Piège pour Cendrillon démarre comme une comptine : « il était une fois, il y a bien longtemps, trois petites filles, la première Mi, la seconde Do, la troisième La. »
Ces trois petites filles ont été élevées par leur marraine Midola, en réalité une richissime industrielle italienne, la Raffermi, qui a fait fortune dans la chaussure. Arrive le jour où la Raffermi décède et c'est sa nièce Mi (Micky ou Michèle Isola), la seule des trois filles faisant réellement partie de la famille, qui doit hériter de son immense fortune.
Mi se réveille à l'hôpital, telle une momie entourée de bandelettes, totalement amnésique. Elle vient d'échapper à un incendie. Son ami d'enfance Do (Domenica Loï) n'a pas eu cette chance car elle n'a pas pu être sauvée. A grand renfort de chirurgie esthétique et de greffes de peau, Mi va pouvoir retrouver un visage tout neuf et des mains. A son réveil, Mi est prise en charge par Jeanne Murneau, l'assistante de la Raffermi, qui va l'aider à retrouver ses souvenirs et son passé. Mais Mi va se rendre compte rapidement que certaines choses ne collent pas. Jeanne Murneau lui dit-elle toute la vérité ? Certains indices vont faire penser à Mi qu'elle est peut-être Do…
Sébastien Japrisot se joue des codes du polar et aime brouiller les pistes. Il reprend ici les rôles traditionnels inhérents à tout bon polar et distribue toutes les cartes… à la même personne ! Même Agatha Christie, coutumière de la falsification des rôles, n'était pas allée aussi loin. La couleur est annoncée sur la quatrième de couverture : la narratrice assume les quatre rôles à la fois (« Je suis l'enquêteur, je suis le témoin, je suis la victime, je suis l'assassin ; je suis les quatre ensemble, mais qui suis-je ? ») Ceci fonctionne car l'identité de la narratrice reste incertaine, pour elle-même comme pour le lecteur.

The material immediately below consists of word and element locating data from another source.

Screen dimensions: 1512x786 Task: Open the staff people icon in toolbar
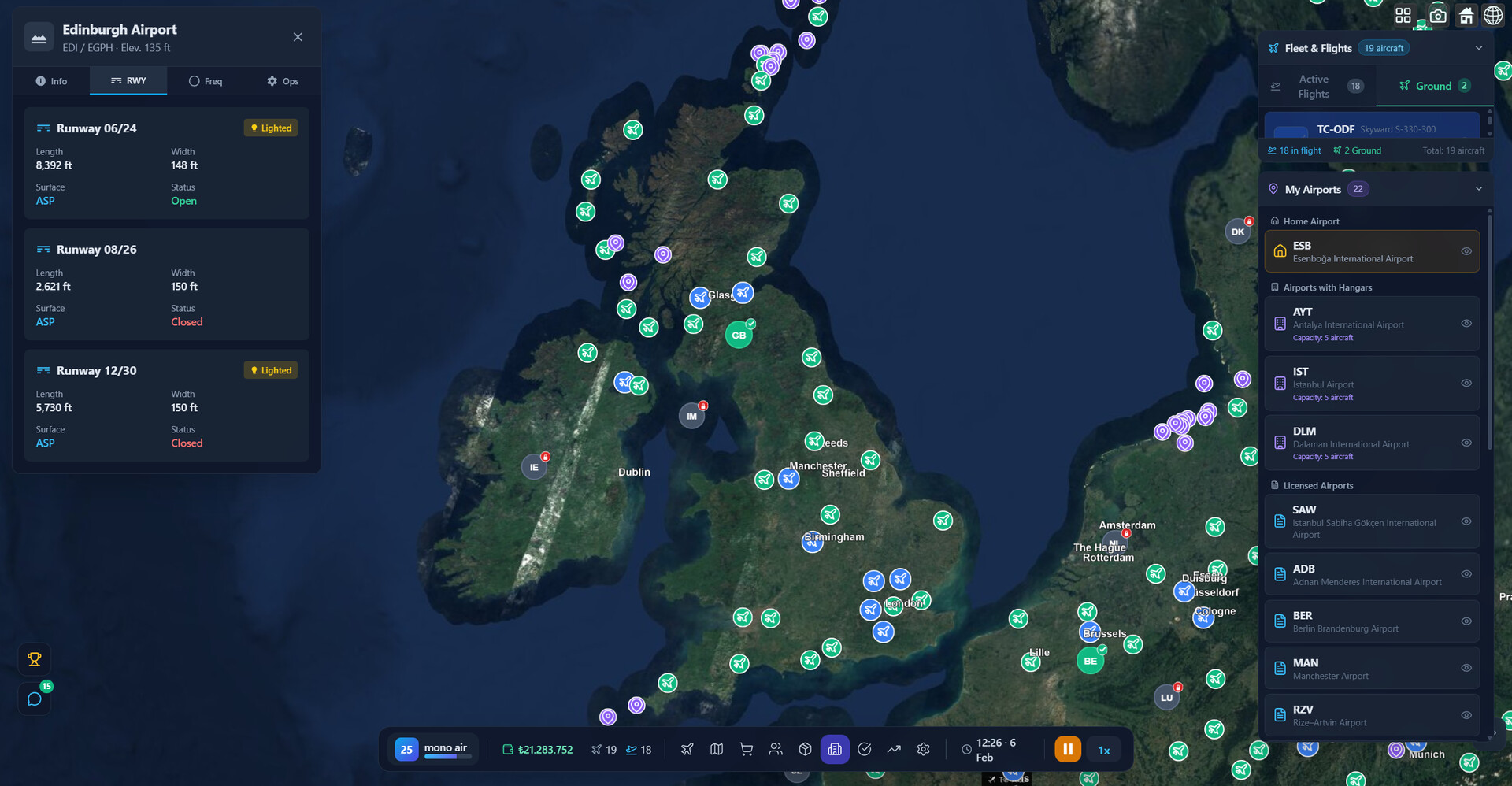pyautogui.click(x=776, y=749)
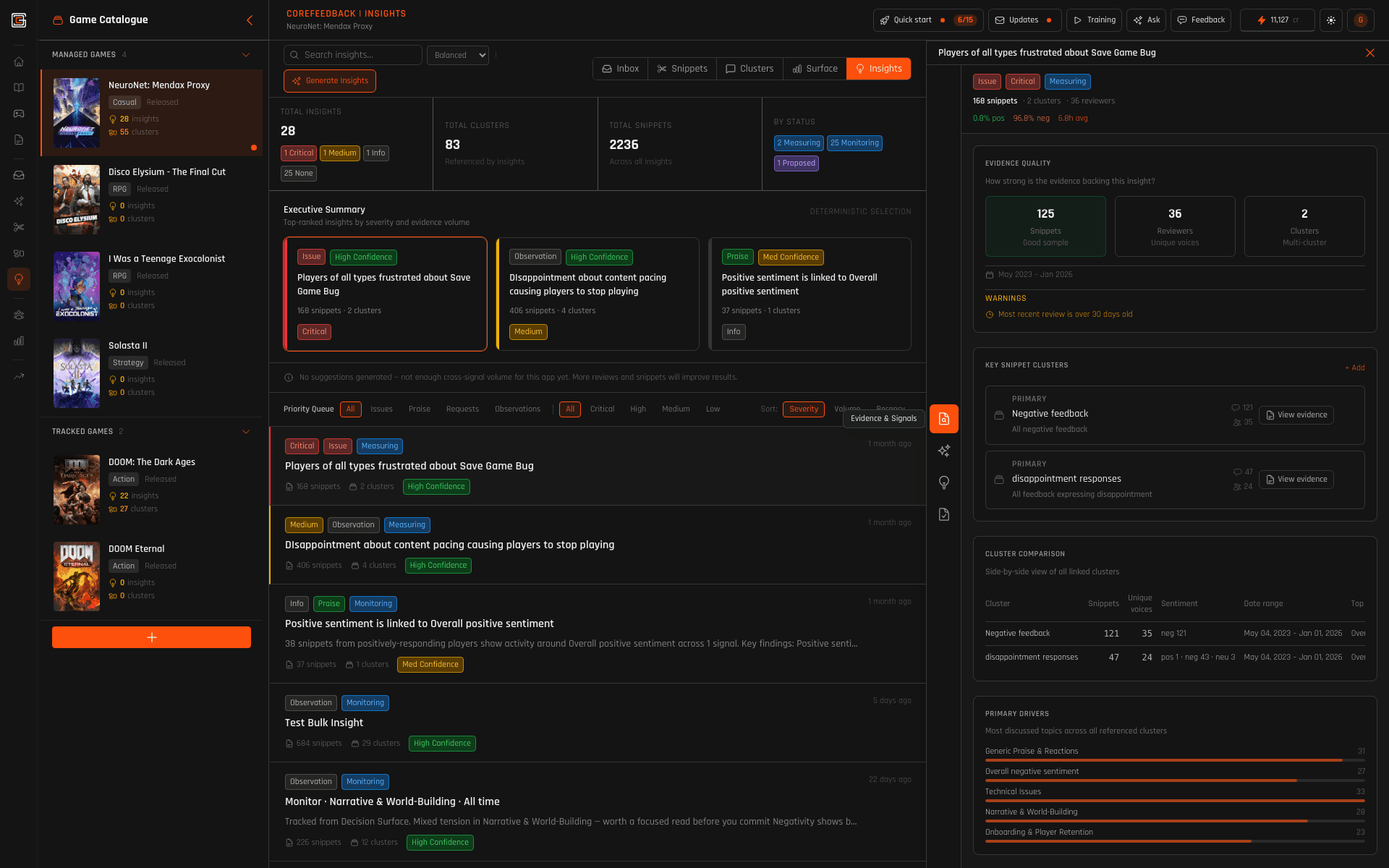Filter priority queue by Critical severity
Viewport: 1389px width, 868px height.
pos(602,409)
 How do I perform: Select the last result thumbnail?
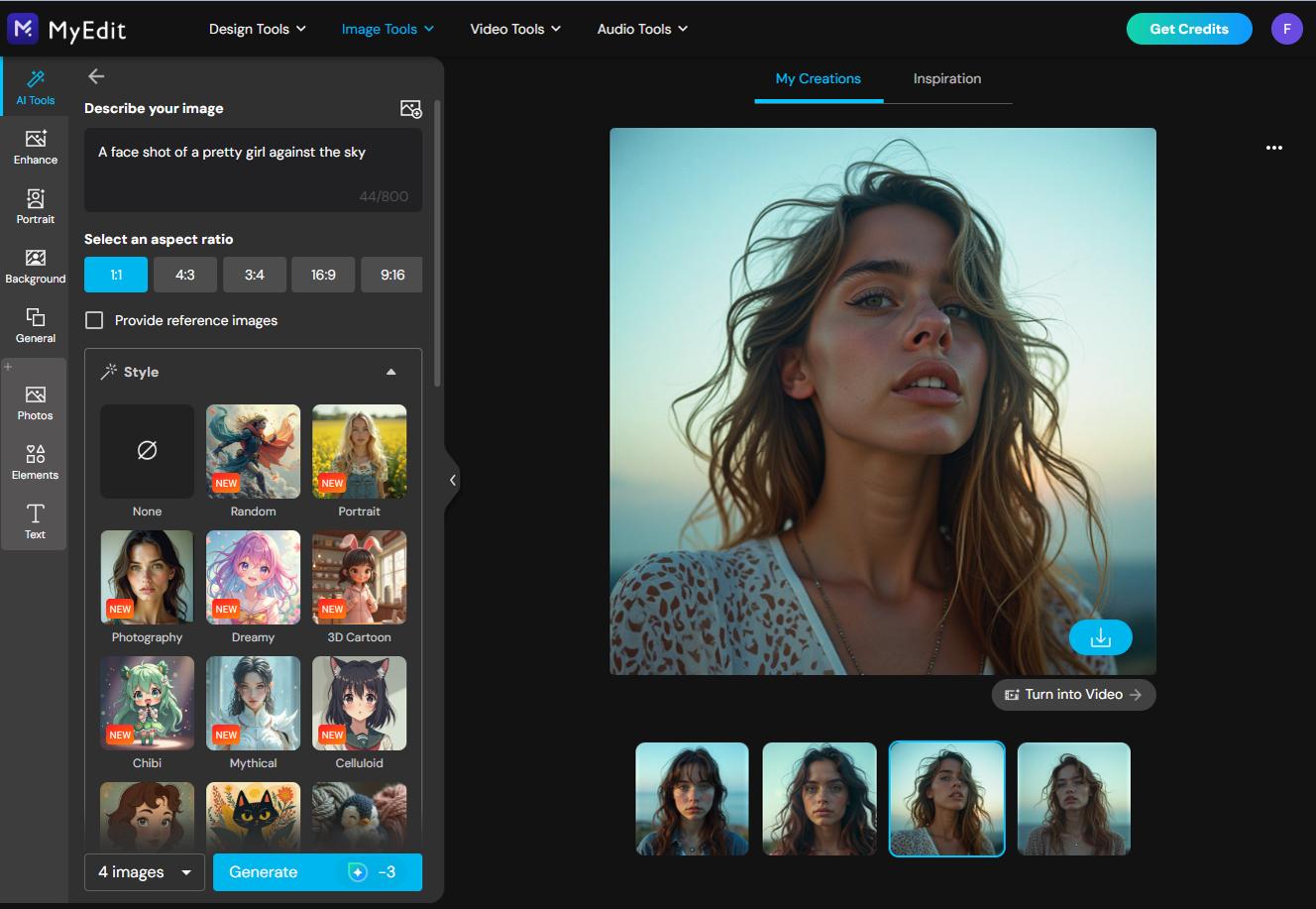coord(1073,798)
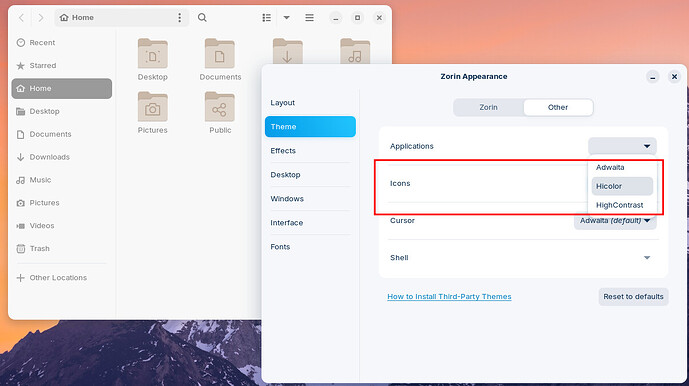The width and height of the screenshot is (689, 386).
Task: Click the search magnifier icon in Files
Action: [x=202, y=18]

Deux grandes thèses s'affrontent. L'incendie est criminel et il y a une victime : un meurtre a bien été commis. Mais la victime visée était-elle Mi ou Do ? En quête de son identité réelle, ne faisant aucune confiance à Jeanne, la jeune femme poursuit ses investigations (enquêtrice), fouille son passé (témoin), comprend qu'elle est manipulée (victime) et qu'elle est peut-être complice et coupable d'un meurtre (assassin). Les personnages secondaires qui apparaissent successivement, témoignent et contribuent à la résolution de l'enquête, mais leurs récits contradictoires favorisent l'une ou l'autre des hypothèses, ajoutant à la confusion de la narratrice (et du lecteur).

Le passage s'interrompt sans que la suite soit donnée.